On Friday, I stopped to see what a gaggle of middle-schoolers were looking at, and met a handful of Jordanian medical students watching with interest as the Halal butcher was taking care of a sheep outside of a Uighur restaurant. I made a note of its location, but was never able to make it back for the fresh meat.
The medical students seemed to be clinically interested in what was going on, but they were easily distracted by my presence and offered me the better view of the organs being tied off and extracted. I deferred in Chinese and they laughed that I assumed they were from here. ‘Why does he think we speak Chinese?’ they guffawed as they introduced themselves. Of course, their Chinese is better than mine, and I’m sure they know all the characters the body parts being removed from the carcass hanging in front of us. I wonder if they would be as amused as I was by the man who refused to stop smoking while he picked up his prescriptions from the pharmacist.
Back to Saturday, it was a day with plenty of weddings. I ran across more than one on my stroll.
This inspired me to pay a bit more attention to the fashions of Nanchang—again, a bit less developed than Wuhan. Taking inspiration from my friend Tricia, I tried to document a few of the ladies’ choices. I don’t have her moxy (or her language skills), so many of my attempts are blurry. But plenty of people wearing exciting patterns have their noses in their cellphones, so that makes it easier to capture them.
Shiny pants and platform sneaker girl is blown up from a wider shot.
And I’m pretty sure these girls were getting ready to pose as a group for me after I caught their friend preening in her thigh-highs and new winter coat. They looked a little disappointed when I walked away after getting the thumbs up to take the photo. Bus stops are a pretty good place to get these pictures without being noticed.
In addition to these exciting tights and fur vest, I was able to get a shot of a whole other group of folks concentrating on their phones. Don’t think that I’m only after the ladies. The men are harder capture, and many are reluctant or annoyed. The army officer husband of one of the librarians refused to be in our post-lunch group shop, and even refused to sit at the same table with us because he wasn’t feeling well. I was grateful for his concern about being contagious, but wonder if his reluctance was really because he came to the restaurant still wearing his quilted pajamas. But again, waiting for transit is a great place to spot things like buff middle-aged men showing off their biceps.

[WHAT IS EXPECTED] Please continue the Nanchang street-fashion post above from where it stops.

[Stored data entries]

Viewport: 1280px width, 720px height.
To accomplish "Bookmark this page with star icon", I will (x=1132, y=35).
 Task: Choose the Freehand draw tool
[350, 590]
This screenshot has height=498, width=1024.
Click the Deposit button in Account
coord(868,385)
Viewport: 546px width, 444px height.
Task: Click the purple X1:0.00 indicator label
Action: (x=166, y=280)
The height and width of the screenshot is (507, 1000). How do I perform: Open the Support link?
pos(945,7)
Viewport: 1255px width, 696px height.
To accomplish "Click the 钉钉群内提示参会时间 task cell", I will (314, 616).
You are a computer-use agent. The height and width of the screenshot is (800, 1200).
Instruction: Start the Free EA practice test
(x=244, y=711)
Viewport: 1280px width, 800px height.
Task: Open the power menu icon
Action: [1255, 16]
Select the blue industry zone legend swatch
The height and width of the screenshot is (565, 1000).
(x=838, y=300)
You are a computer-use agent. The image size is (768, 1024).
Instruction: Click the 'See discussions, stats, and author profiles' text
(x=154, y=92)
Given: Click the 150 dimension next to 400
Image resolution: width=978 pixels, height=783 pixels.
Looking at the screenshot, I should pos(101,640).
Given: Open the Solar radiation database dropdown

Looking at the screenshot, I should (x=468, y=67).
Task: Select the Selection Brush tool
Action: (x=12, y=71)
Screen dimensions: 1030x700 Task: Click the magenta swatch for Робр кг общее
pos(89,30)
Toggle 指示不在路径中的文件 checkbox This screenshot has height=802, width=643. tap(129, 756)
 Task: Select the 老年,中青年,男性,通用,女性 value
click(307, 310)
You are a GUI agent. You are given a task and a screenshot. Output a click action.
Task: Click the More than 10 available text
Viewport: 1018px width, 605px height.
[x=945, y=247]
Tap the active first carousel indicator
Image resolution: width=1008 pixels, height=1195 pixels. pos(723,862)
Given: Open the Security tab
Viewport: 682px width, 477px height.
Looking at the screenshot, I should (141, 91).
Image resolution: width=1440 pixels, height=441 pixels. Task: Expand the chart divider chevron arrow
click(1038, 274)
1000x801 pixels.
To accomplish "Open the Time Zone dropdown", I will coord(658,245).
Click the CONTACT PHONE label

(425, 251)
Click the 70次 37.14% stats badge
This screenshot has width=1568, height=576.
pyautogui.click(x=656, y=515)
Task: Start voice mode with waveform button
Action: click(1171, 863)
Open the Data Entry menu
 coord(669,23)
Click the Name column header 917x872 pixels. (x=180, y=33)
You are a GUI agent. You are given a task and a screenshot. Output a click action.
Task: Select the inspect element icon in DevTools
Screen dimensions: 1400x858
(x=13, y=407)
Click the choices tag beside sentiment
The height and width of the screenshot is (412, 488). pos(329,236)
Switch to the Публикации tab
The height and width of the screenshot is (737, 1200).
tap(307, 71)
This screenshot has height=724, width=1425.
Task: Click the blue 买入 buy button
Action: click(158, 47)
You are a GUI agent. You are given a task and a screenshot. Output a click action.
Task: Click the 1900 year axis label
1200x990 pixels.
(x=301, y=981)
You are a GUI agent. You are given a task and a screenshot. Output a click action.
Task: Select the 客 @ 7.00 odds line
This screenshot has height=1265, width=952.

[WRITTEN RESPONSE]
And my new friend Dilly, the Brazilian owner of Klaus’s favorite bar where we had our victory drinks last night, was only too happy to pose with his Chinese wife Baby after serenading me with Bessame Mucho and The Girl from Iponima. I have no idea how to spell bessame or Iponima—sorry.
My three days in Nanchang went better than expected, even though I’m still pretty unsure how two of the three libraries operate. I never did get to go into the pagoda which is the city’s symbol and is somehow related to (featured in?) a Wang Bo poem.
But I did get to walk through Ba Yi Park, which the Lonely Planet seems to think is the only worthwhile part of Nanchang.
It was awfully pleasant, filled with many of the features typical of the Chinese city park.
But there’s a lot more on offer in this city that is changing just as rapidly as anyplace else in China. The things that don’t change however are the ways that people use their public spaces to entertain themselves with Chinese chess…
…and never-ending card games that hold the undivided attention of the old men.
And of course, other traditions are present as well.
And less you think I’m kidding about visiting libraries, I’ll leave you with this image from the corner library room at Uncle Sam’s English School. As you know dear reader, I also love treasure hunts.